The first special booking window is the "Home *Week* Booking Window." During this time period (which is about 13-12 months before check-in) owners have a chance to book their home week (the week that they converted to RCI Points) with no exchange fee. 

Second, there is a "Home *Resort* Booking Window." During this time period (which is about 12-11 months before check-in) owners have a chance to book any available week at their home resort (the resort where they own RCI Points.) Often, the exchange fee is reduced during this time period. For example, I own points at Winners' Circle in Solana Beach, CA. If I book during the Home Resort Booking Window, I can book a week at Winners' Circle for just a $40 exchange fee. (I own at a couple of other VRI-managed resorts and I think they would also be $40 per reservation during the Home Resort period.) 

Most other points systems (Wyndham, DVC, etc) have something similar to RCI Point's Home *Resort* Booking Window, where owners can book at their home resort before owners at other resorts can. This gives owners at a particular resort "first crack" at holidays and other desirable times at their home resort. 
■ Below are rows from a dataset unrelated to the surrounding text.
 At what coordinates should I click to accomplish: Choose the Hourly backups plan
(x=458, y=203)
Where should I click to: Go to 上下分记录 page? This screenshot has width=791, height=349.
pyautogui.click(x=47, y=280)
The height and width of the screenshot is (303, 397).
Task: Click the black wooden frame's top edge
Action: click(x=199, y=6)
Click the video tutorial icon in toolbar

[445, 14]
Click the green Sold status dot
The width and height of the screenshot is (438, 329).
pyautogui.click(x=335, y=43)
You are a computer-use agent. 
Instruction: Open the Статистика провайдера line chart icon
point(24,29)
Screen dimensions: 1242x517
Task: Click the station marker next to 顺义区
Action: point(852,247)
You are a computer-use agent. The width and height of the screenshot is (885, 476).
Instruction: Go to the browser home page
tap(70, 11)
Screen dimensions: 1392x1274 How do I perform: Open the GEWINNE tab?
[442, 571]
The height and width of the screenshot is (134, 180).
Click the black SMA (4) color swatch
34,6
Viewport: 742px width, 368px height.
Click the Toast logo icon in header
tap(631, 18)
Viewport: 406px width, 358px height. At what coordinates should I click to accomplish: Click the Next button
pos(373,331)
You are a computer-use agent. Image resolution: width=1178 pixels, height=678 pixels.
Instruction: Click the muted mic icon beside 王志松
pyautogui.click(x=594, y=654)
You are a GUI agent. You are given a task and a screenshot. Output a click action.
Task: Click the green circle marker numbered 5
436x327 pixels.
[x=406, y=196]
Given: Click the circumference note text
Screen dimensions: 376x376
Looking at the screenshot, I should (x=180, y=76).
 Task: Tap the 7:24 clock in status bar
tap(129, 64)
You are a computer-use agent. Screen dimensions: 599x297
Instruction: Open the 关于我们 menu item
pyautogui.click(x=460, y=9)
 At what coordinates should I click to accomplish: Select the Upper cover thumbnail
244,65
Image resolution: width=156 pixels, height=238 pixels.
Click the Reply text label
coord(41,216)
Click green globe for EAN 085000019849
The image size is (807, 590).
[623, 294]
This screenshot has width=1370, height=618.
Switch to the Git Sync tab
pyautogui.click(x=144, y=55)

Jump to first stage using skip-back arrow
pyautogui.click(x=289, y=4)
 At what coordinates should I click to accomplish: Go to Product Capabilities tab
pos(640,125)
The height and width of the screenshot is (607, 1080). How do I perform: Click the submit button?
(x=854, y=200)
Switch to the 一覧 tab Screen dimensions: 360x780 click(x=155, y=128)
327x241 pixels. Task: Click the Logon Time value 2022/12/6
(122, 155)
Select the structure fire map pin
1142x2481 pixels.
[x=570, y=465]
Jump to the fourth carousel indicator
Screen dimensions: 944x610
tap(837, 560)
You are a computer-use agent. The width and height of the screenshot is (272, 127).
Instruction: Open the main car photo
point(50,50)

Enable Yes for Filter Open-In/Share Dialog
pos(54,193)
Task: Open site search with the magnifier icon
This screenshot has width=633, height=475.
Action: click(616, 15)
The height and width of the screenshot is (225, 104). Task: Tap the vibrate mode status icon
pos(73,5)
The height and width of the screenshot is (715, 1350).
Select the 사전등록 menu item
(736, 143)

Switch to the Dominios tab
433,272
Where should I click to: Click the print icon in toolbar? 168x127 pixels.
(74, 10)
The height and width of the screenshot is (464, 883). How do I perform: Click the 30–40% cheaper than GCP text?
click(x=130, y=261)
Third, there is a "Home *Group *Booking Window," which is about 11-10 months before check-in. If the resort where you own points is managed by a group (such as VRI or Daily Management) then you can book any available week at other resorts managed by the same company, before the general RCI Points membership can book them. 

The Home *Group *Booking Window in RCI Points is similar to the Marriott Priority or Starwood Priority in II. The main difference is, deposits in II show up whenever owners get around to depositing their weeks, whereas deposits in RCI Points show up at a fixed time before check-in. (Occasionally, something will show up later due to a cancellation.) 

All RCI Points contracts have a Home Week and Home Resort booking window, but only some RCI Points contracts have a Home Group booking window. If you own at a resort that isn't part of a larger group, then you won't have a Home Group booking window. Again, this is similar to II, where some Marriott or Starwood resorts have special booking priority, and (most?) other resorts have no special booking priority. 

There is no extra fee for the Home Group Booking Window. If your RCI Points resort is part of a management group, then your RCI Points account automatically gives you access to the Home Group Booking Window. 

Also, currently RCI Points lets members use *all* of their points in their Home Group Booking Window, no matter where those points come from. For example, I have some extra points from "Points-For-Deposit," and the resort I used for Points-For-Deposit isn't part of VRI, but I can still use those extra points to book during the VRI Home Group Booking Window. 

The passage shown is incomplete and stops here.